With more fragmented content, discoverability is more challenging than ever, said Braun. Verimatrix believes a “super-aggregator” will emerge, said Braun, referencing Amazon Prime Channels, where consumers can get various video subscriptions through their Prime membership. The value for the consumer is a single-billing relationship, he said. Some “cutting-edge telcos” are going in that direction, too, he said.
On the impact of AI, Braun said algorithms help companies get data for questions they don’t know to ask and to recognize patterns that “don’t come intuitively.” Matt Smith, Symphony MediaAI vice president-business development, said AI and machine learning are transforming how data companies define insight and helping them “explore the unknown.” He cited an algorithm for a media company client that detected 15,000 subscribers with no expiration date, which accounted for about $1 million of revenue. “That was something we didn’t ask the algorithm to look for. It found it on its own.”
One trend to emerge from the COVID-19 pandemic -- when viewers had “more time on their hands” -- was trial-hopping, Smith. He cited a “big swath of users” binge-watching every show of a particular series within the trial period, some as long as 14 days, and then “jumping off the platform.” He advised services using a free trial to obtain subscribers to “think carefully about where and how you place the content,” how it will be monetized and how the payment gateway meshes with the length of time a viewer has to consume content: “You want them to engage with your platform for a piece of content, or different pieces of content, but give them a reason to stick around, too.”

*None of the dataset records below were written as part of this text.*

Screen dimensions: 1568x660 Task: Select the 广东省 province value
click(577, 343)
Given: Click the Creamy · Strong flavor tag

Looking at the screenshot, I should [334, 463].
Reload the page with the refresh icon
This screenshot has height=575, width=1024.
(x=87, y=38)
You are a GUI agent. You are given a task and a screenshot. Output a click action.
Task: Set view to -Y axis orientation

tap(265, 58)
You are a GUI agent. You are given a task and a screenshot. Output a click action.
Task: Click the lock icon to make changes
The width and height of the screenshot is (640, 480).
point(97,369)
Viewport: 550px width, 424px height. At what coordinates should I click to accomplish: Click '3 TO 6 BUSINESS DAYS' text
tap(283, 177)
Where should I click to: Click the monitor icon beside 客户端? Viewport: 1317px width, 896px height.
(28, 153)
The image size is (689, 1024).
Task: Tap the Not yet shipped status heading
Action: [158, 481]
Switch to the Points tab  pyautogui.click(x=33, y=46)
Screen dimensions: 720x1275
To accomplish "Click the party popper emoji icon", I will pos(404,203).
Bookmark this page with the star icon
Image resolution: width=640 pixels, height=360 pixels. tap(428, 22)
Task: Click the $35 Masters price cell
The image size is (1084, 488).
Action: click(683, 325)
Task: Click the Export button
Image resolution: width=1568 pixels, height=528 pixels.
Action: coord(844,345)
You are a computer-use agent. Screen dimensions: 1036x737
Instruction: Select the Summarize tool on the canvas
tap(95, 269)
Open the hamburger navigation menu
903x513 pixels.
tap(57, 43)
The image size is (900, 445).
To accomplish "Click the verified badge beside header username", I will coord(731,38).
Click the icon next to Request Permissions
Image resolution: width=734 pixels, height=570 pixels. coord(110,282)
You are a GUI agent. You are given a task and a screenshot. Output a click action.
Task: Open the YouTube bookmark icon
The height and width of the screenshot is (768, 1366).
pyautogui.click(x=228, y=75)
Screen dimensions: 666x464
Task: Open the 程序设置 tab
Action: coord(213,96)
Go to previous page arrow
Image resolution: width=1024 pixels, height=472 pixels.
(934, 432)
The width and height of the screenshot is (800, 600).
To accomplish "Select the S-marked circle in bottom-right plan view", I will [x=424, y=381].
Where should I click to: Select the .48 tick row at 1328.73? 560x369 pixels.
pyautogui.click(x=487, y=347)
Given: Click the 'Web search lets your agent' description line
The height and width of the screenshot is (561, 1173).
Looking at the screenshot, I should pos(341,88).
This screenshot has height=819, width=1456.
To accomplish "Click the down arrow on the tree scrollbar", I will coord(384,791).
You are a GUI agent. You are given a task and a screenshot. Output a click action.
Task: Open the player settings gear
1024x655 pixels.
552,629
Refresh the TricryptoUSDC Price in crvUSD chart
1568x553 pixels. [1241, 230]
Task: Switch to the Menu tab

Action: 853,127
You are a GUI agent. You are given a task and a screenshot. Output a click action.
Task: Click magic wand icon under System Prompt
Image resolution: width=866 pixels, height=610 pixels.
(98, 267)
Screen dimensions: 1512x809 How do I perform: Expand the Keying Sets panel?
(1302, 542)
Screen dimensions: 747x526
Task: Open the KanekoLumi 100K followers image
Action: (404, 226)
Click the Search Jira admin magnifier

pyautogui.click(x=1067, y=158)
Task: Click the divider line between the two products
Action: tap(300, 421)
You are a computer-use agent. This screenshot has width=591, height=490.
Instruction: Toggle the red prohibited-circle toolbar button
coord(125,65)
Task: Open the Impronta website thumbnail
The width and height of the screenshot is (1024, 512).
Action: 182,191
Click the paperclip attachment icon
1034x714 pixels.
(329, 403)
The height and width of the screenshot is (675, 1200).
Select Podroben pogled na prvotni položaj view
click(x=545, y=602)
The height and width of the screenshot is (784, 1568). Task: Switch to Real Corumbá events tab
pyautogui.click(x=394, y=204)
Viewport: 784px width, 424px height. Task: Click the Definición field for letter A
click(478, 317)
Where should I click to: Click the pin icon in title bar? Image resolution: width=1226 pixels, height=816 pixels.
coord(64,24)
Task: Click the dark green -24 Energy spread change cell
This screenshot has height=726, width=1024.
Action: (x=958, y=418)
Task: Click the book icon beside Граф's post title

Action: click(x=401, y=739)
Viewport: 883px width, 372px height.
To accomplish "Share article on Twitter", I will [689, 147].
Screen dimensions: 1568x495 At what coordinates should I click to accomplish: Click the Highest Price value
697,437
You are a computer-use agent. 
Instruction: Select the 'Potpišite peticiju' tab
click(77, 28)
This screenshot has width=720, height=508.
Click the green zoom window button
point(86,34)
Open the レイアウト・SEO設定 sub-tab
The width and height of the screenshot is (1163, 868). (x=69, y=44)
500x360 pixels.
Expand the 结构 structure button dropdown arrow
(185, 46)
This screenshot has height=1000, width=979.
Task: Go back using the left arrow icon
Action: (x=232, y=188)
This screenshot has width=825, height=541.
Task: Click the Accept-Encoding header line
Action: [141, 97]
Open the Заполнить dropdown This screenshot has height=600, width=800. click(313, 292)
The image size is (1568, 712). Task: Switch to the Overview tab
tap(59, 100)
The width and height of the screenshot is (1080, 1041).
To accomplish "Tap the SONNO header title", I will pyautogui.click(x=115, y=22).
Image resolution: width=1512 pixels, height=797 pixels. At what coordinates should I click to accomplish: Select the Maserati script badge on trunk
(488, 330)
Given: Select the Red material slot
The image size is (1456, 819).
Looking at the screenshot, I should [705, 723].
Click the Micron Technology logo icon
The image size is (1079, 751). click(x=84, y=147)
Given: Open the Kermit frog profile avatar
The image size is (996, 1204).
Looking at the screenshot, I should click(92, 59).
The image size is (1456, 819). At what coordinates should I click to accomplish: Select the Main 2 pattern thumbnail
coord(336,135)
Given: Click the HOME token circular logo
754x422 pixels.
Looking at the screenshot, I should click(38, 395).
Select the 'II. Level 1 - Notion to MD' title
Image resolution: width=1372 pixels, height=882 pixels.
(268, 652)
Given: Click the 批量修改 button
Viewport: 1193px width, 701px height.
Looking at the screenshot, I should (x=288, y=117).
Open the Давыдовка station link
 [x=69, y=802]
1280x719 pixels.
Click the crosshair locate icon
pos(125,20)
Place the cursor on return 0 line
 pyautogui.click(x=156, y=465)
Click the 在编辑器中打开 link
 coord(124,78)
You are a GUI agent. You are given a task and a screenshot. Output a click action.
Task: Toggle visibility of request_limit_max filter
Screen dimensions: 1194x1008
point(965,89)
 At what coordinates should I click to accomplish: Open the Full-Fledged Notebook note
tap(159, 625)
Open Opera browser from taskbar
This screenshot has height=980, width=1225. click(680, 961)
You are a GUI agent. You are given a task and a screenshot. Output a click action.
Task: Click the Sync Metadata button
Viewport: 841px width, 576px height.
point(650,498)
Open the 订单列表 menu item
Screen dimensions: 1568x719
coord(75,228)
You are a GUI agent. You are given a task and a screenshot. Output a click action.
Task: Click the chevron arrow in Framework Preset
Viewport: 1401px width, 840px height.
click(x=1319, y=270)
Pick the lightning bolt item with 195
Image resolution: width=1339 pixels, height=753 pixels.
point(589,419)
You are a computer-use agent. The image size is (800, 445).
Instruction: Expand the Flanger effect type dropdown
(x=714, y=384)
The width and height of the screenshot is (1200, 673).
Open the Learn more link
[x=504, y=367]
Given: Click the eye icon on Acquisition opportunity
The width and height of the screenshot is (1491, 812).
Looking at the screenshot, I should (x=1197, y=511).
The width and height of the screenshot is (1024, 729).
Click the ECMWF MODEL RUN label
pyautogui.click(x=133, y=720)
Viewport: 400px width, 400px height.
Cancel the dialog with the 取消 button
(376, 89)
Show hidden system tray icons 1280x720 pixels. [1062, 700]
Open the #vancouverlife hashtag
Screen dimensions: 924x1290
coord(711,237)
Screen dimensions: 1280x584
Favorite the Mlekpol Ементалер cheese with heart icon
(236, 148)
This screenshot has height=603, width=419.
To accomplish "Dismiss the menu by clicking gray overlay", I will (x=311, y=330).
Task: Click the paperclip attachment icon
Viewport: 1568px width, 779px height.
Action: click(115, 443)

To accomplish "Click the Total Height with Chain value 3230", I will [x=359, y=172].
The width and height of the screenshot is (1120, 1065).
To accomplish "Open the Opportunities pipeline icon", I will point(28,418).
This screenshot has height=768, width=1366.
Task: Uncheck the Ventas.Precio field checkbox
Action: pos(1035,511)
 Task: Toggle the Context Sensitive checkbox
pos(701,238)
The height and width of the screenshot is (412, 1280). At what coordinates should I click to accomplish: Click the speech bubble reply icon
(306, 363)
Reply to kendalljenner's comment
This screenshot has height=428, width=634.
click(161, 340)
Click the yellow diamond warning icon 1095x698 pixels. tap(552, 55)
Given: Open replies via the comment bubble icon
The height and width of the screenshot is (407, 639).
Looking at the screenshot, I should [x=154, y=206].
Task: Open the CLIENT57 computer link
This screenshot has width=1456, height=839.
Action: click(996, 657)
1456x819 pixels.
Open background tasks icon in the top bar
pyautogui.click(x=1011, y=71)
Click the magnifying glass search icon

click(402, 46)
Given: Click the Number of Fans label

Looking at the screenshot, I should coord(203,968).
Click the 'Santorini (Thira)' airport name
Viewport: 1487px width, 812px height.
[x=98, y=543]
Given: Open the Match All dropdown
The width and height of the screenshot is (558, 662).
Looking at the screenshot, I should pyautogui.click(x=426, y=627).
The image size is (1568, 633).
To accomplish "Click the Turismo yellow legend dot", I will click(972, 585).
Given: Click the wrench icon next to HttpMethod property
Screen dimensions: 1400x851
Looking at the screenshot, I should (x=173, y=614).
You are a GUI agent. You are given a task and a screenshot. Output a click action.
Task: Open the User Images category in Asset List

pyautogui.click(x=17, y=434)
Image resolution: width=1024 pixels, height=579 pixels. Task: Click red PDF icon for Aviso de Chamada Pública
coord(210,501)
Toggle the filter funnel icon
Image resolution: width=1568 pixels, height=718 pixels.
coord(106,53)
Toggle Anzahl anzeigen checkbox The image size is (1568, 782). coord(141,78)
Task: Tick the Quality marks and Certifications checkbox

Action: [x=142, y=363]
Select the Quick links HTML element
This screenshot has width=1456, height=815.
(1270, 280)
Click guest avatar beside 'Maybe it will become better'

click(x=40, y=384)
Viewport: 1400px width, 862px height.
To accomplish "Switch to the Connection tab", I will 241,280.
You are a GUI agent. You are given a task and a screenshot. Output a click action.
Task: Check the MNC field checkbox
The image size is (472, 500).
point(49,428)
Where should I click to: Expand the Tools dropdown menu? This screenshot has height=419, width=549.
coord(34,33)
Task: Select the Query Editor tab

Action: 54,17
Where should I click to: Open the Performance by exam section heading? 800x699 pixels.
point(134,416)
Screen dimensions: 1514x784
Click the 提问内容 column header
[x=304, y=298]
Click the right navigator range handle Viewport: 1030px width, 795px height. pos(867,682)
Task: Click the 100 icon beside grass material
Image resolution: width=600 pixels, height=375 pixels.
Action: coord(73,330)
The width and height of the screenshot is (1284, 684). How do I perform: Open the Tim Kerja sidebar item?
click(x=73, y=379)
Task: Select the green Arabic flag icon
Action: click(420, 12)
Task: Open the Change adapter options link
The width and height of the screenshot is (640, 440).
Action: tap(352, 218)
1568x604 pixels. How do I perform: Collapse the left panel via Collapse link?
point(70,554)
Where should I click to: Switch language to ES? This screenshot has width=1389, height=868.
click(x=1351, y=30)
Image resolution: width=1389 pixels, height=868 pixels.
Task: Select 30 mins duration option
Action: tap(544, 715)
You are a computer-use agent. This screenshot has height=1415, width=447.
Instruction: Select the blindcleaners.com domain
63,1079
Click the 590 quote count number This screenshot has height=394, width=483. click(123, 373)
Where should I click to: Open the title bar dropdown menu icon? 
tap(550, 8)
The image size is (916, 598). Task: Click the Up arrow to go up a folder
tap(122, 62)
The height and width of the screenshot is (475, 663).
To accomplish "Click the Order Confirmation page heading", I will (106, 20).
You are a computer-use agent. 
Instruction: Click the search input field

Parks data showed 61% of OTT subscribers never subscribe on impulse and half didn’t have plans to cancel soon thereafter. Viewers are “looking for OTT services that are worth a long-term investment,” said Gaughan, but content has to be “compelling enough” to warrant a long-term investment. The “unprecedented level of churn” in 2020, due largely to an exodus from services when live sports weren’t available, slowed significantly this year, with vMVPD cancellations down 39% in Q1, he said.